Listed entries:

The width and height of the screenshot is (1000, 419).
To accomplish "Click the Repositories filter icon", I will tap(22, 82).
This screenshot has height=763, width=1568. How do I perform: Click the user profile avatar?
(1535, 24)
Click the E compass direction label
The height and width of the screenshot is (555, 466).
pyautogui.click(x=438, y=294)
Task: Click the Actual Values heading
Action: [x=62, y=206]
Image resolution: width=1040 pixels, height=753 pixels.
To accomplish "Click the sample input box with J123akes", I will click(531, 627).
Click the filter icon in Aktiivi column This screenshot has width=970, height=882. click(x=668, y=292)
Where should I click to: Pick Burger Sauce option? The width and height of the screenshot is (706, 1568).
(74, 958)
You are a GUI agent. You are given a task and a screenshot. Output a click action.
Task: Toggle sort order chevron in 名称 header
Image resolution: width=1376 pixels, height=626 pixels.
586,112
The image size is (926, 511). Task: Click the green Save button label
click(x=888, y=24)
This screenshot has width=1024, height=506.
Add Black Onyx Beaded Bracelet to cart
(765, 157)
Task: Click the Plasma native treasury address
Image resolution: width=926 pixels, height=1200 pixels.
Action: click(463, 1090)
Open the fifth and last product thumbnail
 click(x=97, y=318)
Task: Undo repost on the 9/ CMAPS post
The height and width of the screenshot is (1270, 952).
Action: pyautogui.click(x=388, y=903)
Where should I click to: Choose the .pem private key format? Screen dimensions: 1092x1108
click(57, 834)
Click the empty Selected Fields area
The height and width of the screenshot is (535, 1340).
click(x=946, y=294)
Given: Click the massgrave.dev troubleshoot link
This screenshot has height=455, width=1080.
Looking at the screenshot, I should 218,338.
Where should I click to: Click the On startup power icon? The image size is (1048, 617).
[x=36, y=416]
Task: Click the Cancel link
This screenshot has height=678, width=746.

What the task requires:
Reproduce all the data precisely, word for word.

Written reply:
The width and height of the screenshot is (1000, 419).
To accomplish "Click the Repositories filter icon", I will tap(22, 82).
This screenshot has height=763, width=1568. How do I perform: Click the user profile avatar?
(1535, 24)
Click the E compass direction label
The height and width of the screenshot is (555, 466).
pyautogui.click(x=438, y=294)
Task: Click the Actual Values heading
Action: [x=62, y=206]
Image resolution: width=1040 pixels, height=753 pixels.
To accomplish "Click the sample input box with J123akes", I will click(531, 627).
Click the filter icon in Aktiivi column This screenshot has width=970, height=882. click(x=668, y=292)
Where should I click to: Pick Burger Sauce option? The width and height of the screenshot is (706, 1568).
(74, 958)
You are a GUI agent. You are given a task and a screenshot. Output a click action.
Task: Toggle sort order chevron in 名称 header
Image resolution: width=1376 pixels, height=626 pixels.
586,112
The image size is (926, 511). Task: Click the green Save button label
click(x=888, y=24)
This screenshot has width=1024, height=506.
Add Black Onyx Beaded Bracelet to cart
(765, 157)
Task: Click the Plasma native treasury address
Image resolution: width=926 pixels, height=1200 pixels.
Action: click(463, 1090)
Open the fifth and last product thumbnail
 click(x=97, y=318)
Task: Undo repost on the 9/ CMAPS post
The height and width of the screenshot is (1270, 952).
Action: pyautogui.click(x=388, y=903)
Where should I click to: Choose the .pem private key format? Screen dimensions: 1092x1108
click(57, 834)
Click the empty Selected Fields area
The height and width of the screenshot is (535, 1340).
click(x=946, y=294)
Given: Click the massgrave.dev troubleshoot link
This screenshot has height=455, width=1080.
Looking at the screenshot, I should 218,338.
Where should I click to: Click the On startup power icon? The image size is (1048, 617).
[x=36, y=416]
Task: Click the Cancel link
This screenshot has height=678, width=746.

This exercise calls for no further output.